Schengen : l’Autriche soutient une entrée de la Croatie mais pas de la Bulgarie ou de la Roumanie

Le chancelier autrichien Karl Nehammer a exprimé son soutien à l’adhésion de la Croatie à l’espace Schengen de libre circulation. Il n’a toutefois pas donné son soutien à la Bulgarie ou à la Roumanie.

/ EURACTIV Allemagne / Euractiv.com
Second high level trilateral meeting between Hungary, Serbia and Austria
L’Autriche a opposé son veto à la récente adhésion de la Roumanie et de la Bulgarie à Schengen, l’espace sans frontières de l’UE, en raison des flux migratoires. « L’Autriche est confrontée de manière disproportionnée aux demandes d’asile et à l’immigration clandestine dans l’UE », a encore souligné Le chancelier autrichien Karl Nehammer. [EPA-EFE/ANDREJ CUKIC]

Le chancelier autrichien Karl Nehammer a exprimé son soutien à l’adhésion de la Croatie à l’espace Schengen de libre circulation. Il n’a toutefois pas donné son soutien à la Bulgarie ou à la Roumanie.

L’espace Schengen a été établi en 1985 et s’est étendu à 26 pays. La Commission européenne a proposé à présent d’y inclure la Croatie, la Roumanie et la Bulgarie.

L’Autriche, où le Parti populaire autrichien (Österreichische Volkspartei, ÖVP), un parti conservateur, mène une nouvelle croisade anti-migratoire, a exprimé son scepticisme quant à leur adhésion.

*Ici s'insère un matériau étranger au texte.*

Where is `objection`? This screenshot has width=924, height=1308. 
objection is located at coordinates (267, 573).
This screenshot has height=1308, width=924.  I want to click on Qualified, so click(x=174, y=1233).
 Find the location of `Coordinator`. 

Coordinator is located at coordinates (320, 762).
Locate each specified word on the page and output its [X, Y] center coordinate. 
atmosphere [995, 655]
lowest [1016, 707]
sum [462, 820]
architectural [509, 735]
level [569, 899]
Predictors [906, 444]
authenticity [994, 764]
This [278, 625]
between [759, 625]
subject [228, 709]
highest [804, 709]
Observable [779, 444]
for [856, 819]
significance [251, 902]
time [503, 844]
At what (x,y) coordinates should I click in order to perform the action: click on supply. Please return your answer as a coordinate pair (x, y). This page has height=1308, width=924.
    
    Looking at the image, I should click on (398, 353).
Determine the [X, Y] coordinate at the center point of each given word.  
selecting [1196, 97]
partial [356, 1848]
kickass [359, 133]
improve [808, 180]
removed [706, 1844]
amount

« Nous soutiendrons le parcours de la Croatie sur la voie de l’espace Schengen », a expliqué Karl Nehammer à Zagreb mercredi à l’occasion des 30 ans de relations bilatérales entre les deux pays. Mais, mardi, il a insisté sur le fait que les États membres « votent sur les pays individuellement ».

« La protection de la frontière croate implique toujours celle de la frontière autrichienne également », a-t-il ajouté, saluant la coopération avec la Croatie. En revanche, un nouvel itinéraire de migrants allant de la Turquie à la Bulgarie, puis à la Roumanie, puis à la Hongrie et à l’Autriche, emprunté par 40 % des réfugiés, montre bien que quelque chose ne va pas, a-t-il poursuivi.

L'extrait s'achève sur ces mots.